* Written request
Reproduce every one of the entries below line for line, changing no character.

* Task material
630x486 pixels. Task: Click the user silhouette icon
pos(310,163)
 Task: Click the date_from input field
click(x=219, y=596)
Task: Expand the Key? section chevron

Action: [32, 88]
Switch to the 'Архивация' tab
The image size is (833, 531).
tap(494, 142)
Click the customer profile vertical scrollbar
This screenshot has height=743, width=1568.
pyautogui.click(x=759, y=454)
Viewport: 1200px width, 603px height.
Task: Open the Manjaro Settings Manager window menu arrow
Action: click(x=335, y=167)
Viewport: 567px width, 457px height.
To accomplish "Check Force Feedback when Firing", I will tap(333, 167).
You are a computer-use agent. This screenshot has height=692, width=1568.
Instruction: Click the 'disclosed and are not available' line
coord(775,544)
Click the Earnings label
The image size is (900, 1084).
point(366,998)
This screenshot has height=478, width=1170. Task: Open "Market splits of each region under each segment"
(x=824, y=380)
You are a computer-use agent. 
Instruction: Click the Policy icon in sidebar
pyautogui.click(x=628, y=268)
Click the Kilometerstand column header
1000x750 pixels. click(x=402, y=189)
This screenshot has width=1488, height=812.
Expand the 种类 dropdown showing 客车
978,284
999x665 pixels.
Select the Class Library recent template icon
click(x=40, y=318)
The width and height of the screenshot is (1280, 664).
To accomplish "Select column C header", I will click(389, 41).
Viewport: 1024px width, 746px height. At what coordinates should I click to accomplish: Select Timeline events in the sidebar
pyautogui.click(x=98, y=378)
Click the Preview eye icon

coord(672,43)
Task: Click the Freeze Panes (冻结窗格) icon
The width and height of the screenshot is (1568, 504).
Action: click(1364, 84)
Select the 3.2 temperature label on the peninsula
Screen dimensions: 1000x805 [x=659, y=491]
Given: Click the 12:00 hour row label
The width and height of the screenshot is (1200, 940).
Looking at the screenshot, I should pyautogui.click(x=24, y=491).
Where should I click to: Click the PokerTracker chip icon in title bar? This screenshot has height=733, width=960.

* Written answer
630x486 pixels. Task: Click the user silhouette icon
pos(310,163)
 Task: Click the date_from input field
click(x=219, y=596)
Task: Expand the Key? section chevron

Action: [32, 88]
Switch to the 'Архивация' tab
The image size is (833, 531).
tap(494, 142)
Click the customer profile vertical scrollbar
This screenshot has height=743, width=1568.
pyautogui.click(x=759, y=454)
Viewport: 1200px width, 603px height.
Task: Open the Manjaro Settings Manager window menu arrow
Action: click(x=335, y=167)
Viewport: 567px width, 457px height.
To accomplish "Check Force Feedback when Firing", I will tap(333, 167).
You are a computer-use agent. This screenshot has height=692, width=1568.
Instruction: Click the 'disclosed and are not available' line
coord(775,544)
Click the Earnings label
The image size is (900, 1084).
point(366,998)
This screenshot has height=478, width=1170. Task: Open "Market splits of each region under each segment"
(x=824, y=380)
You are a computer-use agent. 
Instruction: Click the Policy icon in sidebar
pyautogui.click(x=628, y=268)
Click the Kilometerstand column header
1000x750 pixels. click(x=402, y=189)
This screenshot has width=1488, height=812.
Expand the 种类 dropdown showing 客车
978,284
999x665 pixels.
Select the Class Library recent template icon
click(x=40, y=318)
The width and height of the screenshot is (1280, 664).
To accomplish "Select column C header", I will click(389, 41).
Viewport: 1024px width, 746px height. At what coordinates should I click to accomplish: Select Timeline events in the sidebar
pyautogui.click(x=98, y=378)
Click the Preview eye icon

coord(672,43)
Task: Click the Freeze Panes (冻结窗格) icon
The width and height of the screenshot is (1568, 504).
Action: click(1364, 84)
Select the 3.2 temperature label on the peninsula
Screen dimensions: 1000x805 [x=659, y=491]
Given: Click the 12:00 hour row label
The width and height of the screenshot is (1200, 940).
Looking at the screenshot, I should pyautogui.click(x=24, y=491).
Where should I click to: Click the PokerTracker chip icon in title bar? This screenshot has height=733, width=960.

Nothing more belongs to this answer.